The company has already built some F-45 fuselage subassemblies to understand how manufacturing can be made more efficient and cost-effective, Kerr says. “We’re trying to make a simple aircraft. The F-45 has a roomy cabin, but is also fixed gear and not very fast. When Arcus Fire came along [wanting to develop an aerial fire-fighting aircraft], we decided on a mature design hopper, and focused on making sure the aircraft was more rugged,” he adds. A hopper is the section of the aircraft that stores and disperses fire retardant.
The first version of the F-45 will be a firefighting air tanker, the Firecatcher, with a 4,500l hopper, designed for the initial attack phase of fighting forest fires, Kerr says. Flight Structures is seeking certification for the F-45 in the restricted category for aerial firefighting with the New Zealand civil aviation authority, before seeking similar US and Australian certifications, he adds.
Once the air tanker version is launched, a cargo version carrying three LD3 cargo containers and a commuter version carrying 19 passengers, with full standing headroom, will be developed, Kerr says.
Arcus Air says the F-45 Firecatcher will have a maximum takeoff weight of 17,350lb (7,870kg), a maximum cruise speed of 190kn (350km/h) and a range of 1,000nm (1,850km). Kerr adds that since the F-45 is powered by a single engine, such as the Pratt & Whitney Canada PT6A-67F, it will likely have the lowest operating costs in its size class.
The PT6A-67F is a higher power variant of the PT-6 engine family with 1,796 equivalent shaft horsepower. This variant also powers the Air Tractor AT-802 fire-fighting aircraft.
Arcus Fire CEO, Nicholas Davis, says no final decision on engine choice has been made and they are also considering the Honeywell TPE331-14.
Davis says the F-45 will be quick to deploy when fires are first spotted.
The company plans to market the aircraft to countries where the need for firefighting aircraft continues to grow each year, he says.
Arcus Fire is responsible for marketing the aircraft, while Flight Structures is tasked with designing and supporting aircraft certification. Pacific Aerospace is involved in the manufacturing process, Davis says.
Arcus Fire is also developing a fire-fighting variant of Pacific Aerospace’s single-engine Super-PAC XL, called the F-25.

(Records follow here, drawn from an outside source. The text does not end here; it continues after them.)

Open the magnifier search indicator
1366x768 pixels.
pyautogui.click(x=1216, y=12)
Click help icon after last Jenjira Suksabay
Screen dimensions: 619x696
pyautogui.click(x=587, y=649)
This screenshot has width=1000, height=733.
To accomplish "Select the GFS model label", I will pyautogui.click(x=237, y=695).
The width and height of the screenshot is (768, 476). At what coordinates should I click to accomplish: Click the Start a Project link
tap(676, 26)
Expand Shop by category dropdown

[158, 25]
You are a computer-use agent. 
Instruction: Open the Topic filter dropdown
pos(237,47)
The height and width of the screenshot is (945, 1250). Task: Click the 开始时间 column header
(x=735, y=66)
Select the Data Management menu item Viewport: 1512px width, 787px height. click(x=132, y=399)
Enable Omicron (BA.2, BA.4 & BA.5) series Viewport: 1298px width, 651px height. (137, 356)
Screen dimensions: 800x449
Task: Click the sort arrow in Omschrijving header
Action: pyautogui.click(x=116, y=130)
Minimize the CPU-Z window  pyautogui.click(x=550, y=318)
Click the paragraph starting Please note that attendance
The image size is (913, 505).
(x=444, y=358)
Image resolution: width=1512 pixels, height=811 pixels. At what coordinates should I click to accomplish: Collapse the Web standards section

The F-25 variant will carry up to 2,500l of water or retardant, and is expected to be certified next year in time for the 2021 fire season, Davis says.
Davis says the F-25 should be relatively easy to get certified because the Super-PAC XL is already certified.
They will be applying for a supplemental type certificate to cover the modification work required to turn this aircraft into an aerial firefighter, namely installation of the hopper and firegate mechanism, which releases the water or retardant, he adds.
Davis says the F-25 can carry 2,500l thanks to the higher power PT6A-140A engine that Pacific Aerospace installed on the P-750 to create the Super PAC-XL. It installed the more powerful engine, so the aircraft has a faster ascent – an important capability for skydivers that use the aircraft – but the higher power also means the aircraft has more payload.
This single-engine turboprop in development could prove later to be a strong competitor to the twin-engine Cessna SkyCourier. The advantage the F-45 has, is it is single-engine, so lower operating costs, an important consideration for cargo operators. But one of the issues the single-engine aircraft will face is getting regulators to approve it for commercial IFR (instrument flight rules) flight operations. This could initially restrict it to visual flight rules (VFR) – daytime flying. But certifying the F-45 as a general aviation aircraft to begin with, and focusing on aerial fire-fighting, is a smart move. It is easier to get regulatory approval as a general aviation aircraft in a restricted category. The aircraft type can build up its flight hours as a GA aircraft and when the aircraft-maker is ready to apply for the F-45 to be a commercial aircraft, regulators can see its track-record of performance. This means they may be more open to certifying it for commercial aircraft IFR operations. This is important as many cargo operators do night-time flying.
It is also interesting to note that Flight Structures’ Jon Kerr is the former chief designer of Pacific Aerospace who worked on the P-750 program. When we asked him, why no one else has designed such a large single-engine turboprop aircraft before, he said it is because of the engines. He says in the past there was no single engine in the PT6 family that could power such a large aircraft, but now there is.
It is often said that aircraft are designed around the engines.